**EXERCISE REQUIREMENTS**
Only one stretch of the listing below is wanted. Begin at the line that has "Instruction: Click the", stop after the line that has "Task: Open quick", and repeat every line in between exactly.

**STUDY MATERIAL**
Content starts

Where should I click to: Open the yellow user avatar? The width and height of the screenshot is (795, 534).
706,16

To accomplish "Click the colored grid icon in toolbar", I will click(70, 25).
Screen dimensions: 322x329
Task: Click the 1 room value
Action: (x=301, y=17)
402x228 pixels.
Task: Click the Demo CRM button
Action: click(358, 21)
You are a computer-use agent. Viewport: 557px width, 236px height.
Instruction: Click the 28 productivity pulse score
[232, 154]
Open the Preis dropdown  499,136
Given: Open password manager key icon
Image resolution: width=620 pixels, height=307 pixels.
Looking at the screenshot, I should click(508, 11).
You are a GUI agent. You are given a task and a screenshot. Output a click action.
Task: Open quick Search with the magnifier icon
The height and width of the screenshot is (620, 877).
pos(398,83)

Content ends
Content starts

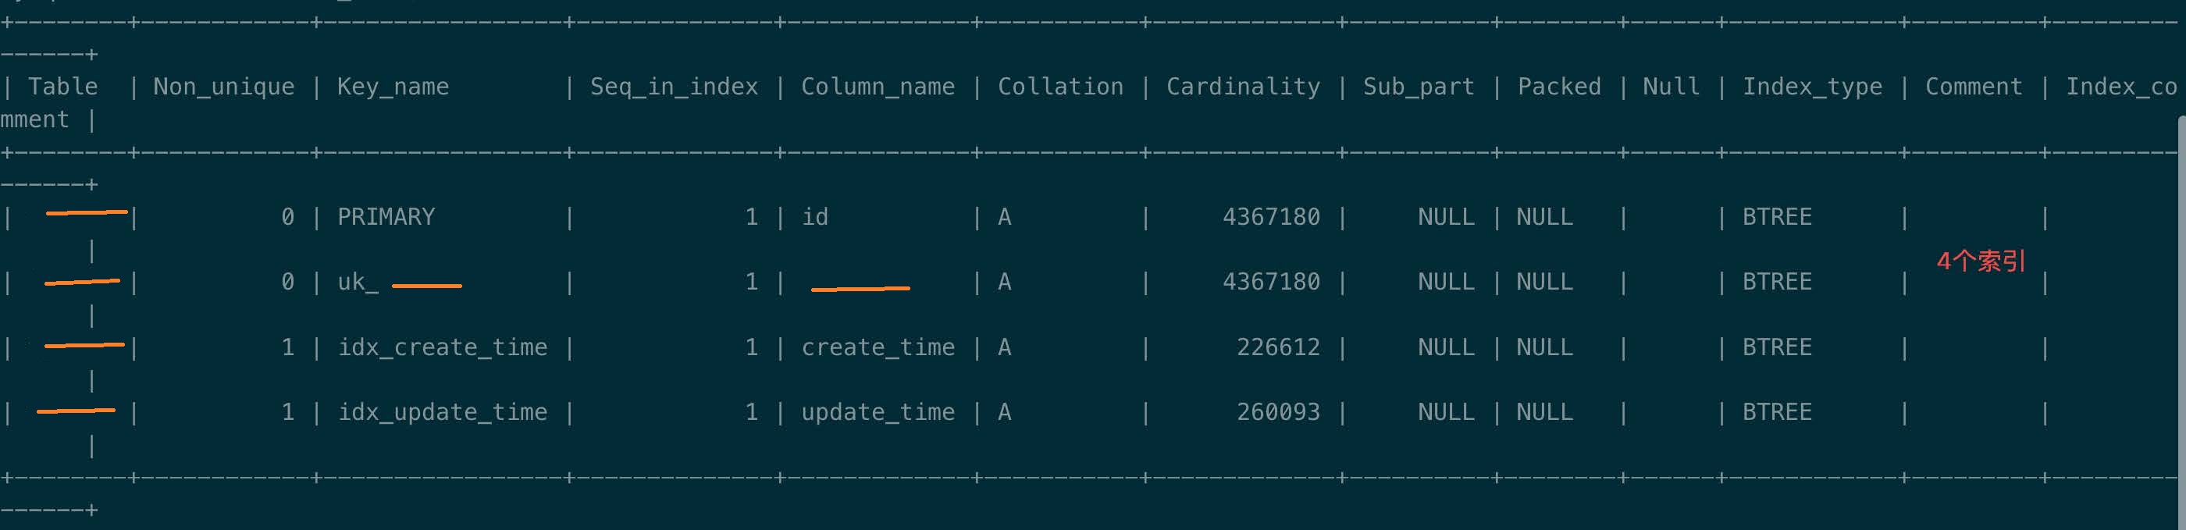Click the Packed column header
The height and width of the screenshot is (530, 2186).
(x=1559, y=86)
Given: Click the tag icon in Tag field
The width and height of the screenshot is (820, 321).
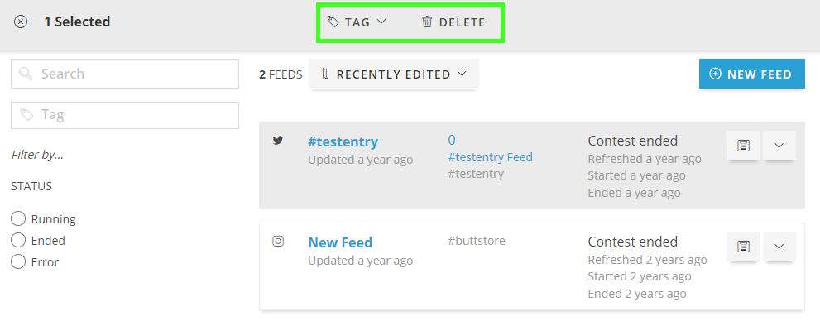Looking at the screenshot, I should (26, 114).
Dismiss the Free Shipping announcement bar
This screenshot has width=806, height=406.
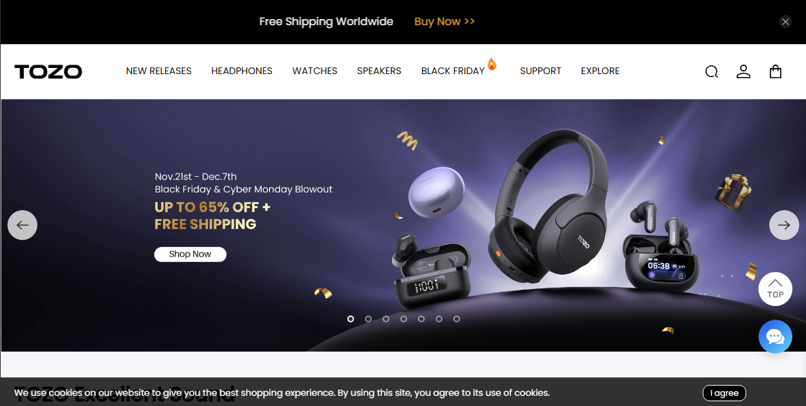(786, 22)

Content ends
Content starts

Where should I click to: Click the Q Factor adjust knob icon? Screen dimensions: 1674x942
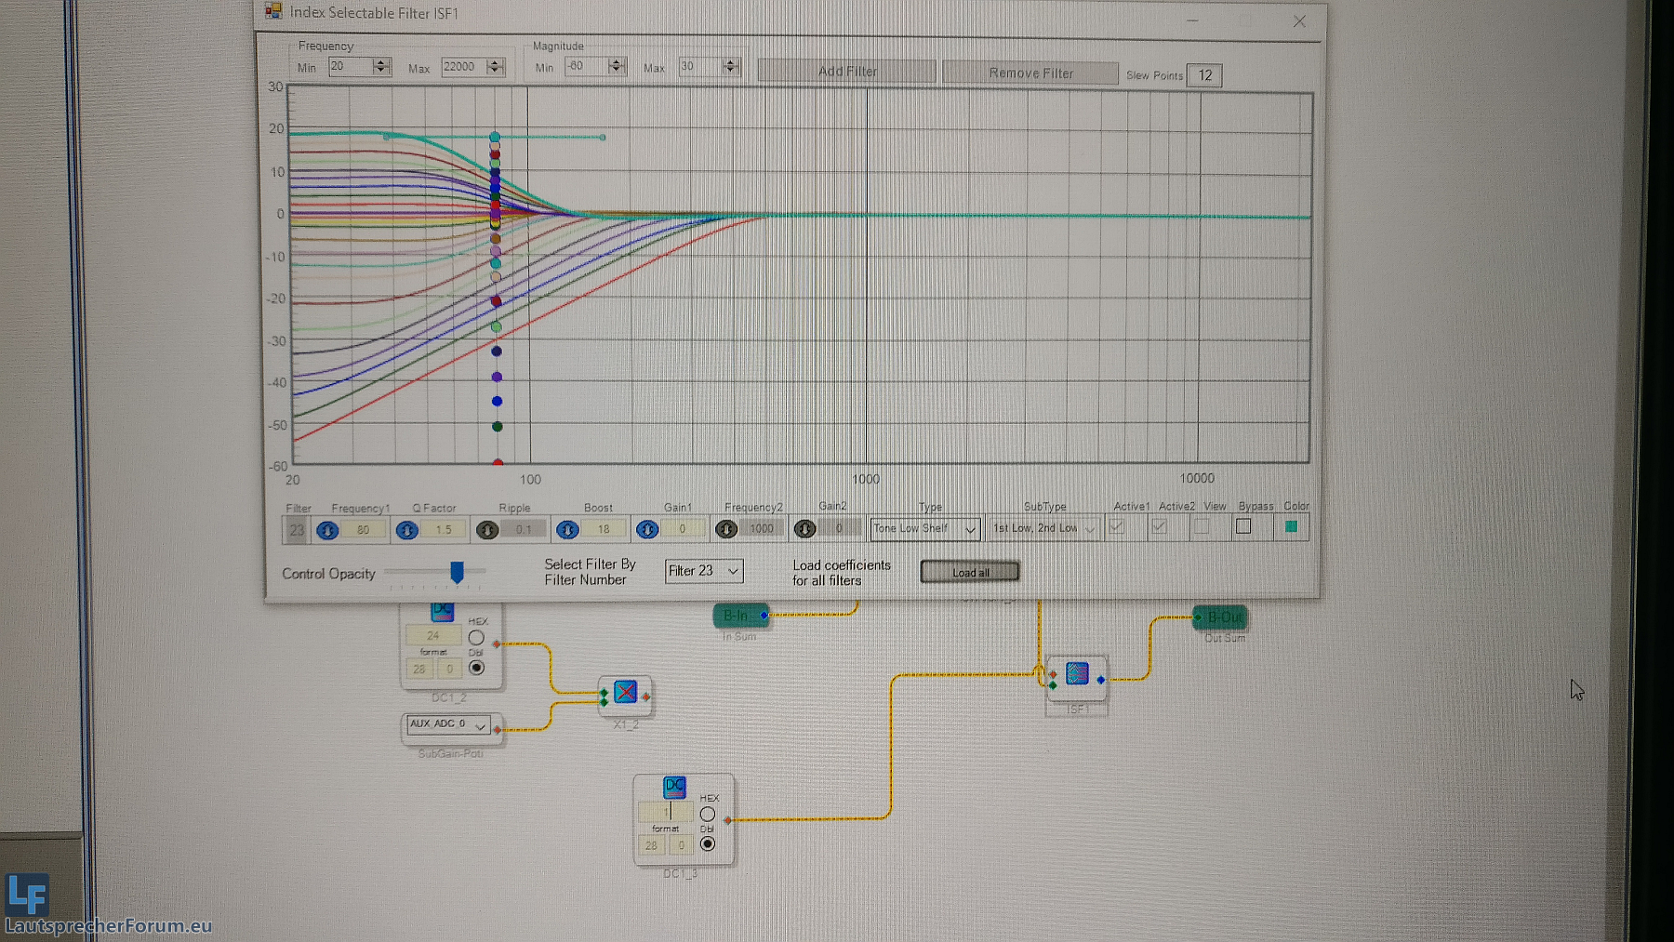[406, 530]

Content ends

**REPLY**
Instruction: Click the 28 productivity pulse score
[232, 154]
Open the Preis dropdown  499,136
Given: Open password manager key icon
Image resolution: width=620 pixels, height=307 pixels.
Looking at the screenshot, I should click(508, 11).
You are a GUI agent. You are given a task and a screenshot. Output a click action.
Task: Open quick Search with the magnifier icon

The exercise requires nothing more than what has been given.